---------- Dataset content
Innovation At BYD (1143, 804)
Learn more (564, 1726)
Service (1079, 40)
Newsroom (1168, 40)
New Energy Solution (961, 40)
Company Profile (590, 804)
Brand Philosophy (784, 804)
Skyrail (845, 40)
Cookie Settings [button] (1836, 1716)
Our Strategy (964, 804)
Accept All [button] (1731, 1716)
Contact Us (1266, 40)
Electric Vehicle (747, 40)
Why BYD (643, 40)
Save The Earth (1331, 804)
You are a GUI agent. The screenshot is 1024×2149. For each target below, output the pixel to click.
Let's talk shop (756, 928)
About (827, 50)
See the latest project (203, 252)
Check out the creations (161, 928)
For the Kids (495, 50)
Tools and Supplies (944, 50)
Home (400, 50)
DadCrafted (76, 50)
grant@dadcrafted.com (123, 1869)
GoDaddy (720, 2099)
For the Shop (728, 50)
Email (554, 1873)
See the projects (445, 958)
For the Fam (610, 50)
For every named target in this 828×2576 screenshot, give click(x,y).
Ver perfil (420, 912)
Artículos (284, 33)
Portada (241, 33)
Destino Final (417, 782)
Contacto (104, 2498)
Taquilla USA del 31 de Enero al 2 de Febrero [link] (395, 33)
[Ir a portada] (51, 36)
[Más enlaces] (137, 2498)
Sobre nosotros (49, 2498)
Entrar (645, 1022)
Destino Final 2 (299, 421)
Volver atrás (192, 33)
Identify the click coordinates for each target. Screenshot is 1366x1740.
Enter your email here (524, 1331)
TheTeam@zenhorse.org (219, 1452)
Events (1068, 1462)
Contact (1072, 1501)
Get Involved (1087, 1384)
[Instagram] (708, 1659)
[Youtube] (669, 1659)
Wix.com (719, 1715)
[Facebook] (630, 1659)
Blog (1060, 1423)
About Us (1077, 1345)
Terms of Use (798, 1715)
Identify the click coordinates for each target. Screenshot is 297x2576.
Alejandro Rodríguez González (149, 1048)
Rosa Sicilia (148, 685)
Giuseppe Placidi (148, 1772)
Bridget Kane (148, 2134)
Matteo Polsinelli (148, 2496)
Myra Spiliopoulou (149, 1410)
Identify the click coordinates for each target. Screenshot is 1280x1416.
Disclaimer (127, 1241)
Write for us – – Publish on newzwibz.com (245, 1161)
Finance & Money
--------------------
__Task instructions__. Up to and including the line with "Save The Earth (1331, 804)", print every line of the records from the start.

__Completed exercise__.
Innovation At BYD (1143, 804)
Learn more (564, 1726)
Service (1079, 40)
Newsroom (1168, 40)
New Energy Solution (961, 40)
Company Profile (590, 804)
Brand Philosophy (784, 804)
Skyrail (845, 40)
Cookie Settings [button] (1836, 1716)
Our Strategy (964, 804)
Accept All [button] (1731, 1716)
Contact Us (1266, 40)
Electric Vehicle (747, 40)
Why BYD (643, 40)
Save The Earth (1331, 804)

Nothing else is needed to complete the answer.